Stated problem » Return, unchanged, the lines of the data below, beginning with the line that contains "Given: Click the 保守治疗 29.81% horizontal bar" and continuing through the line that contains "[1189, 1408]", with both of those lines included.

** Start of Data entries **

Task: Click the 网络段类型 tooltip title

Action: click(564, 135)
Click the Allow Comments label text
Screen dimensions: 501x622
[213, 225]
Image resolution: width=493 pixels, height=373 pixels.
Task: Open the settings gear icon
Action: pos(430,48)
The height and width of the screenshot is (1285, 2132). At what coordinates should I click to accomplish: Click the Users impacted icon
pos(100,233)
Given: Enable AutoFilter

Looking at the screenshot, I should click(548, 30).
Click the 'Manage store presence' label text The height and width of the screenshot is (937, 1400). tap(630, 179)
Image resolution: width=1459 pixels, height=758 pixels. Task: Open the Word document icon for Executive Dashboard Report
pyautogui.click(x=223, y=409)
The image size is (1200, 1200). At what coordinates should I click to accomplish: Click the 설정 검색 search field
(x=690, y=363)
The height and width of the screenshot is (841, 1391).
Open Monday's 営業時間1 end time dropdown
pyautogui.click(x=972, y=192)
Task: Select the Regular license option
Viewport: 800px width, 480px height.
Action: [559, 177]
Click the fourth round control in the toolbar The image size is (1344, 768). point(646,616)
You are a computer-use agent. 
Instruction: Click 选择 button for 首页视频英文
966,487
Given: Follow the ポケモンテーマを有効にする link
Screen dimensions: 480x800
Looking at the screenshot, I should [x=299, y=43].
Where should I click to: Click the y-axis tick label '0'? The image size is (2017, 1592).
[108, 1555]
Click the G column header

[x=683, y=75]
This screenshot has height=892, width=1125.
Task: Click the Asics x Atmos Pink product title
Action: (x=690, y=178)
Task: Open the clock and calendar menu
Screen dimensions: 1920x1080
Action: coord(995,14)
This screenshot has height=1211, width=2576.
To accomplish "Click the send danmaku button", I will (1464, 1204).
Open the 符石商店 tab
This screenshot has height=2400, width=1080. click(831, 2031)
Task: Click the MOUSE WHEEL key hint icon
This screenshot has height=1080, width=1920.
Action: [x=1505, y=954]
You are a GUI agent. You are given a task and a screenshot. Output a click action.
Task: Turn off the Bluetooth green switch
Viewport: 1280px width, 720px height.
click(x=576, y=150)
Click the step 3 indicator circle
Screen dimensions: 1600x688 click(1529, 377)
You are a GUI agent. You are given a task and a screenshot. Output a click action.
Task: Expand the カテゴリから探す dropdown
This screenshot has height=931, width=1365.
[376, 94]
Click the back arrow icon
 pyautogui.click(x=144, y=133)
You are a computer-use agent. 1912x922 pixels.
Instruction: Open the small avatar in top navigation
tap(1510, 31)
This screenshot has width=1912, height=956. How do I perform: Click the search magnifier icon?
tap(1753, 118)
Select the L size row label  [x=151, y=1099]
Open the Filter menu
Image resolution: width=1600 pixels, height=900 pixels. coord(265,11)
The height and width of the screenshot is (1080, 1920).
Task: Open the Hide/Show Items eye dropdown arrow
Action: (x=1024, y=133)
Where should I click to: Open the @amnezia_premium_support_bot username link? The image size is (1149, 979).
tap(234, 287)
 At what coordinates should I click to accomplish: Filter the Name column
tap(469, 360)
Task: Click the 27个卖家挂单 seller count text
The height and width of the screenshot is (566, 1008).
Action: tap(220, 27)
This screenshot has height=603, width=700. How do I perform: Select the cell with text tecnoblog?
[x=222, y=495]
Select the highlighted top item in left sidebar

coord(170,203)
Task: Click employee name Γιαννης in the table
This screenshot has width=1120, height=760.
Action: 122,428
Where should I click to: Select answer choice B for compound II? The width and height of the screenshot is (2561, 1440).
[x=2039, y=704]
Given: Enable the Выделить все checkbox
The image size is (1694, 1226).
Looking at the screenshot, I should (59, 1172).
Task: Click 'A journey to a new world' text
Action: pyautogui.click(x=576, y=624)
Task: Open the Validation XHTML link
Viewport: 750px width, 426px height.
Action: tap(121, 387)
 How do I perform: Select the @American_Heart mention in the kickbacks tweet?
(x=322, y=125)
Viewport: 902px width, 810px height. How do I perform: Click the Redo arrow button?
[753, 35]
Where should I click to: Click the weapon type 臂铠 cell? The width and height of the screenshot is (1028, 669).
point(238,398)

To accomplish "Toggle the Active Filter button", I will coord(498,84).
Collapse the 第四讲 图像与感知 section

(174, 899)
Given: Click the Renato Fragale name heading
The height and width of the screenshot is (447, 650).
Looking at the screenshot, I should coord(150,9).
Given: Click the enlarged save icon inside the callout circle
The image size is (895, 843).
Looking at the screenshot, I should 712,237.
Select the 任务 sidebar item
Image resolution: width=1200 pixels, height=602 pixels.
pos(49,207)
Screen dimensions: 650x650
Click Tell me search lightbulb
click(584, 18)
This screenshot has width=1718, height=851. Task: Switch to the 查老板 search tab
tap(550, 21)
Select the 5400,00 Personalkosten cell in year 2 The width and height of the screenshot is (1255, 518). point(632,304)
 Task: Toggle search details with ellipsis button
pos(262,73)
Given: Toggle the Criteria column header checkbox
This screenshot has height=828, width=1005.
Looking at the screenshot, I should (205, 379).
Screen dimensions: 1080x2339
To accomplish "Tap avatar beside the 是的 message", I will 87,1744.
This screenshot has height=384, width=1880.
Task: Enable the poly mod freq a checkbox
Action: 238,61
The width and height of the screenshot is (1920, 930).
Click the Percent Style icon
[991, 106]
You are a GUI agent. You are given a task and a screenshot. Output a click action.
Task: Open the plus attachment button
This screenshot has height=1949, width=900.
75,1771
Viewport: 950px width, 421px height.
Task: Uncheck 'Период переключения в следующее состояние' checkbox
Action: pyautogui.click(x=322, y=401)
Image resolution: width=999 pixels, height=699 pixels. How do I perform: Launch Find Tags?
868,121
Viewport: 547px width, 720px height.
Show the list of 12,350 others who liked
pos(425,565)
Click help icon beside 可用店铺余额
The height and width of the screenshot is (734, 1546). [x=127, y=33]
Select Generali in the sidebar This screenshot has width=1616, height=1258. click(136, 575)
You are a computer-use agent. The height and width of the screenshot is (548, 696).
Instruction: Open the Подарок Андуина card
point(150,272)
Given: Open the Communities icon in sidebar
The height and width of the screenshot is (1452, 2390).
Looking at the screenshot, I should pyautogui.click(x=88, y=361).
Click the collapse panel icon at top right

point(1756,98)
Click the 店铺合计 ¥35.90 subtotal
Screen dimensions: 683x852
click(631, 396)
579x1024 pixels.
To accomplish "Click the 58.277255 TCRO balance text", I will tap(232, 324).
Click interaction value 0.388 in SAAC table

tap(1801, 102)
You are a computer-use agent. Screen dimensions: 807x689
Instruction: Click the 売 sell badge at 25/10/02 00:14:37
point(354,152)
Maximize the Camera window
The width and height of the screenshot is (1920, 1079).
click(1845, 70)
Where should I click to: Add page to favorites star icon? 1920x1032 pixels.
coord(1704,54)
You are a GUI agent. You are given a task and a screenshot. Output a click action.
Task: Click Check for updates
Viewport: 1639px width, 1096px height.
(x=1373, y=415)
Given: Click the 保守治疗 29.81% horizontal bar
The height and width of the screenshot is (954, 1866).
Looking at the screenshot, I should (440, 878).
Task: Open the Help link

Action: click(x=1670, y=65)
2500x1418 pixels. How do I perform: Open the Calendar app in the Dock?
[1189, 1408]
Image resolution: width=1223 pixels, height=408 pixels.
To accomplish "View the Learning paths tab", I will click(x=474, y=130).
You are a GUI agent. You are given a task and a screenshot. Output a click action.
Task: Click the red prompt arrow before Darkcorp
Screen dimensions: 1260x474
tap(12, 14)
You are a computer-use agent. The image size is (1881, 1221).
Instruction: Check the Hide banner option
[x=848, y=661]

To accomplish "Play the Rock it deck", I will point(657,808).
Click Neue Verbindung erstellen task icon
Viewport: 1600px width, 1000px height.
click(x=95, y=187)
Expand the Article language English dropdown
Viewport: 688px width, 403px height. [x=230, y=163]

** End of Data entries **

Task output »
Given: Click the 保守治疗 29.81% horizontal bar
The height and width of the screenshot is (954, 1866).
Looking at the screenshot, I should (440, 878).
Task: Open the Help link

Action: click(x=1670, y=65)
2500x1418 pixels. How do I perform: Open the Calendar app in the Dock?
[1189, 1408]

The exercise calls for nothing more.